WORKING DATA.
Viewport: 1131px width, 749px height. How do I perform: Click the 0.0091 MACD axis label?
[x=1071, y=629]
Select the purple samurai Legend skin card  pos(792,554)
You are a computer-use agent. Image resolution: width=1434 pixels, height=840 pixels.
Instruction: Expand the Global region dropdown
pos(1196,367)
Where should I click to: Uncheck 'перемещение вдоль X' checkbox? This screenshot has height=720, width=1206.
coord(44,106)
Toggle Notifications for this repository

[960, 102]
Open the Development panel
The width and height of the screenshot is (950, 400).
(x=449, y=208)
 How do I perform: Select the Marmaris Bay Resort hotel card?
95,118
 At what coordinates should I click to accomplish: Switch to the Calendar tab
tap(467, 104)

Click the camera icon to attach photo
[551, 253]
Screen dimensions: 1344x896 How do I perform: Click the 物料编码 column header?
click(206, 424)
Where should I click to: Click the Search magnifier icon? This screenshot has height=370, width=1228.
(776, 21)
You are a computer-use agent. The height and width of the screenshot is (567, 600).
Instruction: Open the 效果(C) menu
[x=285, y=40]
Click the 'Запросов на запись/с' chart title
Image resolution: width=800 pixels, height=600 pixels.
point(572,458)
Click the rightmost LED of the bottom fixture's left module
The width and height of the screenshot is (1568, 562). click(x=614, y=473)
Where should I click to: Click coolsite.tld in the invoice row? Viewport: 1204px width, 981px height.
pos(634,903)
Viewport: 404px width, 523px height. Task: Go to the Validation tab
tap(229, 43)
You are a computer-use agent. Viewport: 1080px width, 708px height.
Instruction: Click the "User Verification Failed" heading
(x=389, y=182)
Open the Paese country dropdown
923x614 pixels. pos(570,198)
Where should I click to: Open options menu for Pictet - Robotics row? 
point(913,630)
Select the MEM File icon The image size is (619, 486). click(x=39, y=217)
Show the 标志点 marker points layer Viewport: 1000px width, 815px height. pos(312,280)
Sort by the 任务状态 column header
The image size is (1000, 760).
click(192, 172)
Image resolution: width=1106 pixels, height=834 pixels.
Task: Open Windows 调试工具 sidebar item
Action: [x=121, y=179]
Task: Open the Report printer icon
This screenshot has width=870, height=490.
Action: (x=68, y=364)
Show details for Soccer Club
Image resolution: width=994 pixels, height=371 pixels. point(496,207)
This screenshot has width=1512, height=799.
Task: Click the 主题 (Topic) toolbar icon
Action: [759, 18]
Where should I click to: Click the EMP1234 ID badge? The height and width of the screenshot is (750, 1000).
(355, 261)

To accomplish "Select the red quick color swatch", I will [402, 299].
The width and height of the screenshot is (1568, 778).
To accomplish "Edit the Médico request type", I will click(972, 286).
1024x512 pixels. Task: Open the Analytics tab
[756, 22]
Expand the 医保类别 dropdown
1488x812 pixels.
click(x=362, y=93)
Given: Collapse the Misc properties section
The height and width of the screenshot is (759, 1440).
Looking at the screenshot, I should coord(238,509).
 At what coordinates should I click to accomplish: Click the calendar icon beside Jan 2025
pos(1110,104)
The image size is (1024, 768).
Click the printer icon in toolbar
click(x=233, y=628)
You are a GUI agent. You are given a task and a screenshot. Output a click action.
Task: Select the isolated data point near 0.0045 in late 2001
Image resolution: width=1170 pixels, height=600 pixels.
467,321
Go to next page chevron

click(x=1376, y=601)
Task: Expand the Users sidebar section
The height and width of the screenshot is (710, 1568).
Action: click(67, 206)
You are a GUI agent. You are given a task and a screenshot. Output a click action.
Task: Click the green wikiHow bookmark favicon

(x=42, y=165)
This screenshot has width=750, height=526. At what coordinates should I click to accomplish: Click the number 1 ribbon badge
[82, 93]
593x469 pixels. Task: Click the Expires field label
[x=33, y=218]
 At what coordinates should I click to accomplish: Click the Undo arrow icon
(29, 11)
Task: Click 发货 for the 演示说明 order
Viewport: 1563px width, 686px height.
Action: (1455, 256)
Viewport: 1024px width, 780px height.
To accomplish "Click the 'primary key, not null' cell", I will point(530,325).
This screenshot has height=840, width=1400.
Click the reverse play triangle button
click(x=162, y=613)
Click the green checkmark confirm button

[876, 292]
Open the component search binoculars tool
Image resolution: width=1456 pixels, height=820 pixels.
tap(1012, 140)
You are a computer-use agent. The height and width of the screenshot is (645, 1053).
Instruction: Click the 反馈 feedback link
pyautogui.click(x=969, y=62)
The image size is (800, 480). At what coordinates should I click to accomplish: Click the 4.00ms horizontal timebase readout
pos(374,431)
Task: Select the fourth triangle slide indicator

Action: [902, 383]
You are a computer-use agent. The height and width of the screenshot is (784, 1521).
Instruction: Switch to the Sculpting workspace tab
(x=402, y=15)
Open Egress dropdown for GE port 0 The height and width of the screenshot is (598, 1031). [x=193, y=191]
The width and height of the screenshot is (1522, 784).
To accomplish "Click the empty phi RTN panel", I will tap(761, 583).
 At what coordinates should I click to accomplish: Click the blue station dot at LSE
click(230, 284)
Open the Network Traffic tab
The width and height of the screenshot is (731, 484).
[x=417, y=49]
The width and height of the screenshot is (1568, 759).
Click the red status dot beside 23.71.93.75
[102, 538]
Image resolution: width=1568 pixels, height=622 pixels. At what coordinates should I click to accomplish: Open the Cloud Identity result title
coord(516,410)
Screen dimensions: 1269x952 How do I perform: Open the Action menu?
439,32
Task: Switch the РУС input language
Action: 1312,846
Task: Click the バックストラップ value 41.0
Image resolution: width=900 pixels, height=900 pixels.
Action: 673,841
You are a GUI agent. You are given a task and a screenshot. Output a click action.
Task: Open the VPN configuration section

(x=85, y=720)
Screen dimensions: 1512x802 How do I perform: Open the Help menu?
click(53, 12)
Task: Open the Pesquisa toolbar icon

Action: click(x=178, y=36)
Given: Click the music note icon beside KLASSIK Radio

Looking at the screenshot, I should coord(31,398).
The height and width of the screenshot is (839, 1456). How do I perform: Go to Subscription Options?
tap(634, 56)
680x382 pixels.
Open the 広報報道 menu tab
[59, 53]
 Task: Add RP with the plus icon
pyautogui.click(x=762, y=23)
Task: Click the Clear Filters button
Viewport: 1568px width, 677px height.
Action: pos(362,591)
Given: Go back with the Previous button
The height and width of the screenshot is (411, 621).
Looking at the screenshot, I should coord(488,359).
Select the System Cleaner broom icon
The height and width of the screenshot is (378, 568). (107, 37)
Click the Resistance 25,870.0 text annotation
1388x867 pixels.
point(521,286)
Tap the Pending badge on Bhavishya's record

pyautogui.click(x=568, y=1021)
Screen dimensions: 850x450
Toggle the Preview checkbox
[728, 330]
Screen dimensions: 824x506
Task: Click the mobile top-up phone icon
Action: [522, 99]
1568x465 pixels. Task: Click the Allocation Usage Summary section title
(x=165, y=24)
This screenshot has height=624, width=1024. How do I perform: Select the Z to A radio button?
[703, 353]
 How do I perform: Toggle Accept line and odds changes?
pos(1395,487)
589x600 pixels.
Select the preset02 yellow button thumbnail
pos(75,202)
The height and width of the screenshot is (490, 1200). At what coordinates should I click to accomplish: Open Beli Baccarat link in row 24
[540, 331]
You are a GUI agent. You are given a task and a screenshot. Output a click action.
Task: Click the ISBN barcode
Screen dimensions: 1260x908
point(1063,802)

WORK REQUEST. Leaving every word in place, retype all of the listing.

SOLUTION TO THIS TASK.
Viewport: 1131px width, 749px height. How do I perform: Click the 0.0091 MACD axis label?
[x=1071, y=629]
Select the purple samurai Legend skin card  pos(792,554)
You are a computer-use agent. Image resolution: width=1434 pixels, height=840 pixels.
Instruction: Expand the Global region dropdown
pos(1196,367)
Where should I click to: Uncheck 'перемещение вдоль X' checkbox? This screenshot has height=720, width=1206.
coord(44,106)
Toggle Notifications for this repository

[960, 102]
Open the Development panel
The width and height of the screenshot is (950, 400).
(x=449, y=208)
 How do I perform: Select the Marmaris Bay Resort hotel card?
95,118
 At what coordinates should I click to accomplish: Switch to the Calendar tab
tap(467, 104)

Click the camera icon to attach photo
[551, 253]
Screen dimensions: 1344x896 How do I perform: Click the 物料编码 column header?
click(206, 424)
Where should I click to: Click the Search magnifier icon? This screenshot has height=370, width=1228.
(776, 21)
You are a computer-use agent. The height and width of the screenshot is (567, 600).
Instruction: Open the 效果(C) menu
[x=285, y=40]
Click the 'Запросов на запись/с' chart title
Image resolution: width=800 pixels, height=600 pixels.
point(572,458)
Click the rightmost LED of the bottom fixture's left module
The width and height of the screenshot is (1568, 562). click(x=614, y=473)
Where should I click to: Click coolsite.tld in the invoice row? Viewport: 1204px width, 981px height.
pos(634,903)
Viewport: 404px width, 523px height. Task: Go to the Validation tab
tap(229, 43)
You are a computer-use agent. Viewport: 1080px width, 708px height.
Instruction: Click the "User Verification Failed" heading
(x=389, y=182)
Open the Paese country dropdown
923x614 pixels. pos(570,198)
Where should I click to: Open options menu for Pictet - Robotics row? 
point(913,630)
Select the MEM File icon The image size is (619, 486). click(x=39, y=217)
Show the 标志点 marker points layer Viewport: 1000px width, 815px height. pos(312,280)
Sort by the 任务状态 column header
The image size is (1000, 760).
click(192, 172)
Image resolution: width=1106 pixels, height=834 pixels.
Task: Open Windows 调试工具 sidebar item
Action: [x=121, y=179]
Task: Open the Report printer icon
This screenshot has width=870, height=490.
Action: (x=68, y=364)
Show details for Soccer Club
Image resolution: width=994 pixels, height=371 pixels. point(496,207)
This screenshot has width=1512, height=799.
Task: Click the 主题 (Topic) toolbar icon
Action: [759, 18]
Where should I click to: Click the EMP1234 ID badge? The height and width of the screenshot is (750, 1000).
(355, 261)

To accomplish "Select the red quick color swatch", I will [402, 299].
The width and height of the screenshot is (1568, 778).
To accomplish "Edit the Médico request type", I will click(972, 286).
1024x512 pixels. Task: Open the Analytics tab
[756, 22]
Expand the 医保类别 dropdown
1488x812 pixels.
click(x=362, y=93)
Given: Collapse the Misc properties section
The height and width of the screenshot is (759, 1440).
Looking at the screenshot, I should coord(238,509).
 At what coordinates should I click to accomplish: Click the calendar icon beside Jan 2025
pos(1110,104)
The image size is (1024, 768).
Click the printer icon in toolbar
click(x=233, y=628)
You are a GUI agent. You are given a task and a screenshot. Output a click action.
Task: Select the isolated data point near 0.0045 in late 2001
Image resolution: width=1170 pixels, height=600 pixels.
467,321
Go to next page chevron

click(x=1376, y=601)
Task: Expand the Users sidebar section
The height and width of the screenshot is (710, 1568).
Action: click(67, 206)
You are a GUI agent. You are given a task and a screenshot. Output a click action.
Task: Click the green wikiHow bookmark favicon

(x=42, y=165)
This screenshot has width=750, height=526. At what coordinates should I click to accomplish: Click the number 1 ribbon badge
[82, 93]
593x469 pixels. Task: Click the Expires field label
[x=33, y=218]
 At what coordinates should I click to accomplish: Click the Undo arrow icon
(29, 11)
Task: Click 发货 for the 演示说明 order
Viewport: 1563px width, 686px height.
Action: (1455, 256)
Viewport: 1024px width, 780px height.
To accomplish "Click the 'primary key, not null' cell", I will point(530,325).
This screenshot has height=840, width=1400.
Click the reverse play triangle button
click(x=162, y=613)
Click the green checkmark confirm button

[876, 292]
Open the component search binoculars tool
Image resolution: width=1456 pixels, height=820 pixels.
tap(1012, 140)
You are a computer-use agent. The height and width of the screenshot is (645, 1053).
Instruction: Click the 反馈 feedback link
pyautogui.click(x=969, y=62)
The image size is (800, 480). At what coordinates should I click to accomplish: Click the 4.00ms horizontal timebase readout
pos(374,431)
Task: Select the fourth triangle slide indicator

Action: [902, 383]
You are a computer-use agent. The height and width of the screenshot is (784, 1521).
Instruction: Switch to the Sculpting workspace tab
(x=402, y=15)
Open Egress dropdown for GE port 0 The height and width of the screenshot is (598, 1031). [x=193, y=191]
The width and height of the screenshot is (1522, 784).
To accomplish "Click the empty phi RTN panel", I will tap(761, 583).
 At what coordinates should I click to accomplish: Click the blue station dot at LSE
click(230, 284)
Open the Network Traffic tab
The width and height of the screenshot is (731, 484).
[x=417, y=49]
The width and height of the screenshot is (1568, 759).
Click the red status dot beside 23.71.93.75
[102, 538]
Image resolution: width=1568 pixels, height=622 pixels. At what coordinates should I click to accomplish: Open the Cloud Identity result title
coord(516,410)
Screen dimensions: 1269x952 How do I perform: Open the Action menu?
439,32
Task: Switch the РУС input language
Action: 1312,846
Task: Click the バックストラップ value 41.0
Image resolution: width=900 pixels, height=900 pixels.
Action: 673,841
You are a GUI agent. You are given a task and a screenshot. Output a click action.
Task: Open the VPN configuration section

(x=85, y=720)
Screen dimensions: 1512x802 How do I perform: Open the Help menu?
click(53, 12)
Task: Open the Pesquisa toolbar icon

Action: click(x=178, y=36)
Given: Click the music note icon beside KLASSIK Radio

Looking at the screenshot, I should coord(31,398).
The height and width of the screenshot is (839, 1456). How do I perform: Go to Subscription Options?
tap(634, 56)
680x382 pixels.
Open the 広報報道 menu tab
[59, 53]
 Task: Add RP with the plus icon
pyautogui.click(x=762, y=23)
Task: Click the Clear Filters button
Viewport: 1568px width, 677px height.
Action: pos(362,591)
Given: Go back with the Previous button
The height and width of the screenshot is (411, 621).
Looking at the screenshot, I should coord(488,359).
Select the System Cleaner broom icon
The height and width of the screenshot is (378, 568). (107, 37)
Click the Resistance 25,870.0 text annotation
1388x867 pixels.
point(521,286)
Tap the Pending badge on Bhavishya's record

pyautogui.click(x=568, y=1021)
Screen dimensions: 850x450
Toggle the Preview checkbox
[728, 330]
Screen dimensions: 824x506
Task: Click the mobile top-up phone icon
Action: [522, 99]
1568x465 pixels. Task: Click the Allocation Usage Summary section title
(x=165, y=24)
This screenshot has height=624, width=1024. How do I perform: Select the Z to A radio button?
[703, 353]
 How do I perform: Toggle Accept line and odds changes?
pos(1395,487)
589x600 pixels.
Select the preset02 yellow button thumbnail
pos(75,202)
The height and width of the screenshot is (490, 1200). At what coordinates should I click to accomplish: Open Beli Baccarat link in row 24
[540, 331]
You are a GUI agent. You are given a task and a screenshot. Output a click action.
Task: Click the ISBN barcode
Screen dimensions: 1260x908
point(1063,802)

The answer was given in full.